Comment by SteveInCO on October 28, 2012 at 2:54pm

About five minutes after I posted I realized "xenophobia" was parallel to "homophobia" so either both are correct or neither is.

Comment by kris feenstra on October 28, 2012 at 3:02pm

They both have to be correct because I'm having difficulty combining 'misos' and 'homosexual' satisfactorily.

Comment by Unseen on October 28, 2012 at 3:19pm

"Homophobia" has multiple problems. A lot of what is described as "homophobia" is really "homomisia" (hatred of gays as opposed to fear of or a revulsion to gays). The other problem is with the word "homo" due to its ambiguity. It can refer ambiguously to "malekind" or "humankind." I prefer discrete and specific terminology to avoid confusions and misunderstandings.

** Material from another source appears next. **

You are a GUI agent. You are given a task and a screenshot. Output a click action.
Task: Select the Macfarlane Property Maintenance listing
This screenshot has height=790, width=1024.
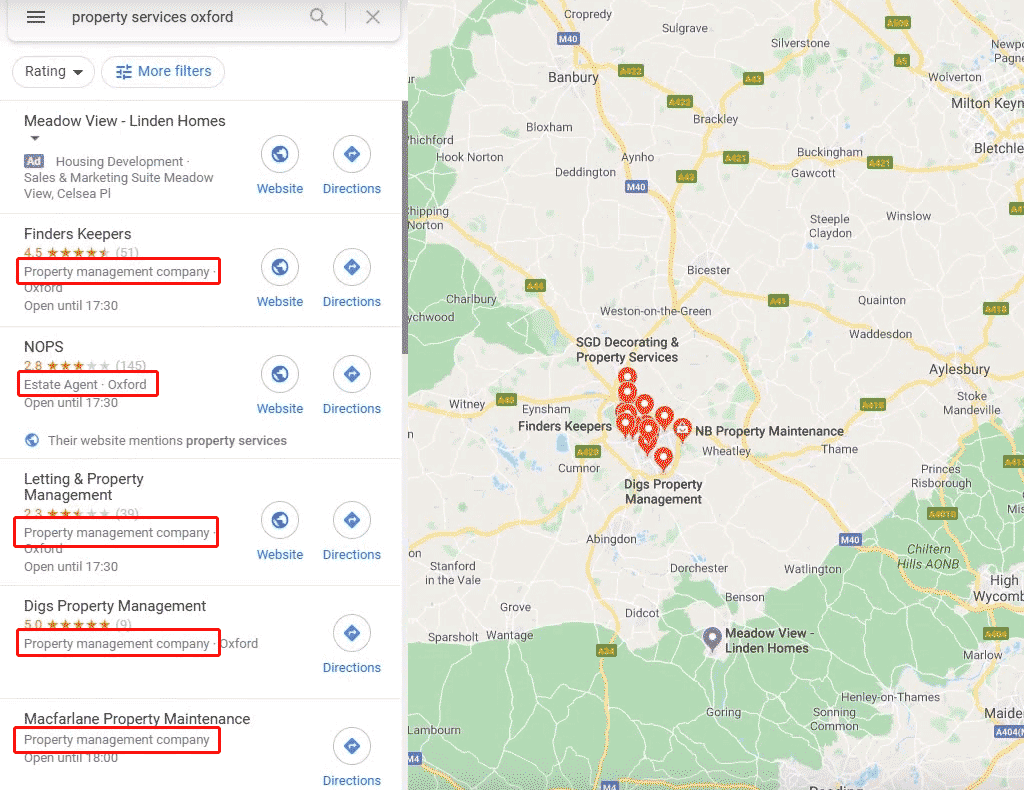(x=137, y=719)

Comment by SteveInCO on October 28, 2012 at 6:06pm

I believe the root homo in homosexual actually originally meant "same," not "male" or "mankind."   Similar to "homogeneous" or "homogenize."  In other words the "homo-" in "homosexual" or "homophobic" isn't the same word as in "homo sapiens."  So it's even more ambiguous than you appear to be thinking, Unseen.

Comment by Reg The Fronkey Farmer on October 28, 2012 at 6:11pm

Unseen - I have never married. I have "lived in sin" with a some amazing women over the years but never at anytime did we even consider the subject. My "attitude" has upset some Christian relations over the years but I just tell them to pray for the strength to get the f**k over it.

Comment by Kir Komrik on October 29, 2012 at 12:42am
Mom - I think our neighbors in the midstates are still talking about gay marriage because they're too scared to talk about us.